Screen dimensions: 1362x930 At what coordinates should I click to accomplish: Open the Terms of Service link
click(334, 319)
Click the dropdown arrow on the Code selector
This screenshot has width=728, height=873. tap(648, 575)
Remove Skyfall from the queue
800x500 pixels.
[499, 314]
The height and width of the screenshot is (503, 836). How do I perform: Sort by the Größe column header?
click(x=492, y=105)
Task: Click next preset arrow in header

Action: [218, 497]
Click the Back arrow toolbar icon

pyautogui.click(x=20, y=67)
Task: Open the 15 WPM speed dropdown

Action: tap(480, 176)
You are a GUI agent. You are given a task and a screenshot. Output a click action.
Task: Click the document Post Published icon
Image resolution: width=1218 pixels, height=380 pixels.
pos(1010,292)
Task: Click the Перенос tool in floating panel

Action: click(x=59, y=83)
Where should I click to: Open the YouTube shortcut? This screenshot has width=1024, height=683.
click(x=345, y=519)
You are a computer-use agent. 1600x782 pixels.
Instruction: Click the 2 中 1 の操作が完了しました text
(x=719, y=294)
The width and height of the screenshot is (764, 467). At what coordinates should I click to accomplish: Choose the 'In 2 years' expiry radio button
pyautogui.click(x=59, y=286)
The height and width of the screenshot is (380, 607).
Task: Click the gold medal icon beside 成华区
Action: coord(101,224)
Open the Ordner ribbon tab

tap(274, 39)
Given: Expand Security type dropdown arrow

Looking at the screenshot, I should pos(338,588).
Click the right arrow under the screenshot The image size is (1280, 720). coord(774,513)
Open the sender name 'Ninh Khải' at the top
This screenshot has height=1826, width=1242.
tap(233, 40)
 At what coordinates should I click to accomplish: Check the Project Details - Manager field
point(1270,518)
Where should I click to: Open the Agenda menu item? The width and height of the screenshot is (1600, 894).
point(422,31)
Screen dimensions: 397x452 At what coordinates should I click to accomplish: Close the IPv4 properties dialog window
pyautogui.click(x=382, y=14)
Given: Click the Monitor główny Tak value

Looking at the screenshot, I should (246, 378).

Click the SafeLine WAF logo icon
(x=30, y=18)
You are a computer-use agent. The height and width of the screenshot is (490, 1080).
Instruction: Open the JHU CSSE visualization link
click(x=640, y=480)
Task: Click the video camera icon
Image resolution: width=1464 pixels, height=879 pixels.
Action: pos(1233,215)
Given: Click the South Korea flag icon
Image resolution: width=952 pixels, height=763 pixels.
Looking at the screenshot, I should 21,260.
++++++++++
▶ Task directions: From the line containing "Given: Click the South Korea flag icon" to the last line of the records above, please write out every line exactly and add nothing.

▶ Output for this exercise:
Given: Click the South Korea flag icon
Image resolution: width=952 pixels, height=763 pixels.
Looking at the screenshot, I should 21,260.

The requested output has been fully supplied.